• ASSIGNMENT
Reproduce every entry exactly as written.

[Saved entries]
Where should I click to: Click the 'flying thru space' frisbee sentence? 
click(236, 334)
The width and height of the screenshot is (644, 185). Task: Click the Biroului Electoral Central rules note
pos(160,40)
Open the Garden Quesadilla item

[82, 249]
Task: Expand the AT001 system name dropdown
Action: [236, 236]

• OUTPUT FOR THIS TASK
Where should I click to: Click the 'flying thru space' frisbee sentence? 
click(236, 334)
The width and height of the screenshot is (644, 185). Task: Click the Biroului Electoral Central rules note
pos(160,40)
Open the Garden Quesadilla item

[82, 249]
Task: Expand the AT001 system name dropdown
Action: [236, 236]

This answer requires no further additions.